Once you have all the variables checked out go ahead and give it a go by running the python script on the same computer as the Mosquitto and MQTT Broker. It should start logging data to the MySQL database. Once you have the script running press the reset button on one of your sensors to force a transmission. If you have the terminal window open where you started the Python Script you should see Transmission Received data Logged. That means everything went as expected.

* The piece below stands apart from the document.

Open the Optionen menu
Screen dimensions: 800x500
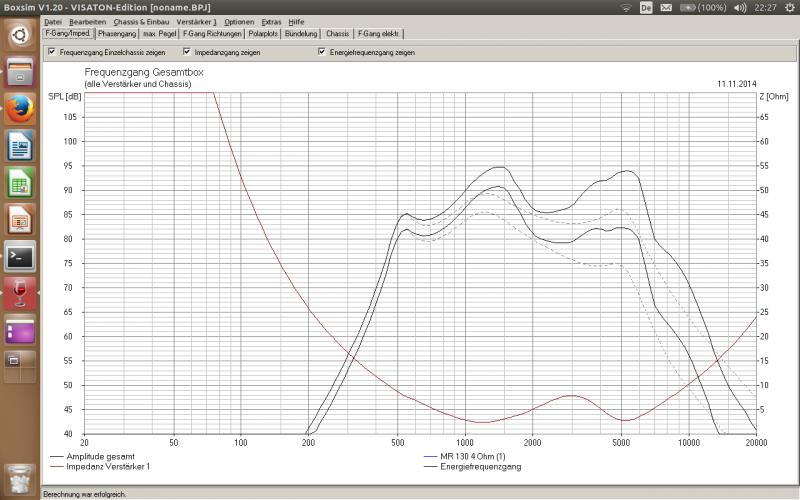tap(238, 21)
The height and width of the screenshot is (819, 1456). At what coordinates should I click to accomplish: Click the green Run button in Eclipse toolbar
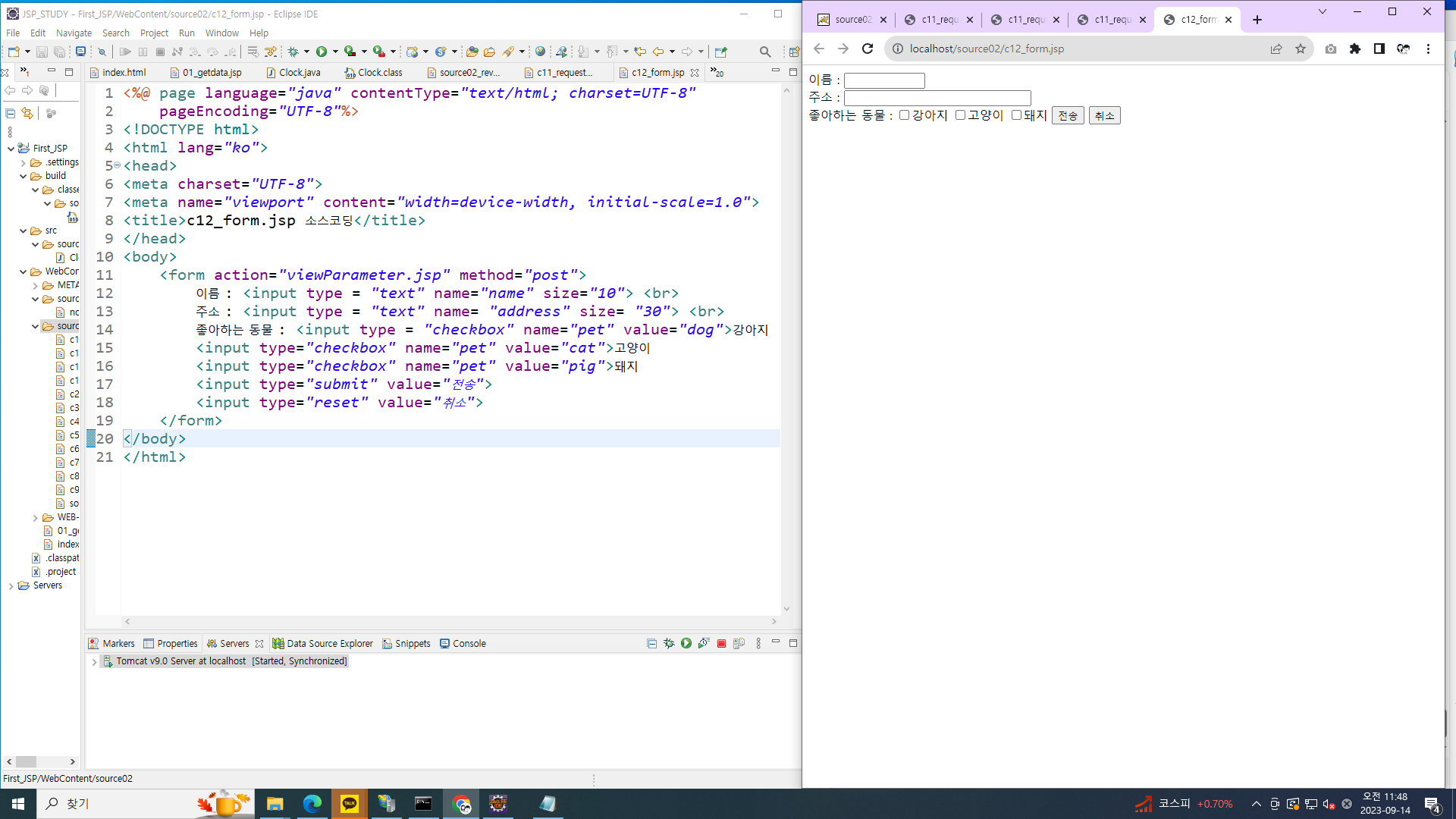point(322,52)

Now that we have a transmission sent from a sensor lets see if this all worked. Back in your terminal window where you were entering mysql commands enter the terminal command:
SELECT * FROM sensors
This should show any sensors transmissions have been received from. When a transmission is received from a sensor type that has never been seen before a table will be created for it named type_X where X is the sensor type so if you see a sensor listed in there that is type 8 then it’s sensor data will be logged to a table called type_8. Lets see if any tables have been created by entering this command in the MySQL terminal:
Here you will see the sensors table and additional tables for every sensor type that has been heard from. You can see the sensor data logged in a particular type table by entering the following in the MySQL terminal(Replace X with your sensor type):
SELECT * FROM type_X
Here you will see all data logged from that sensor. If this works then pat yourself on the back, you’ve got the makings of a real cloud.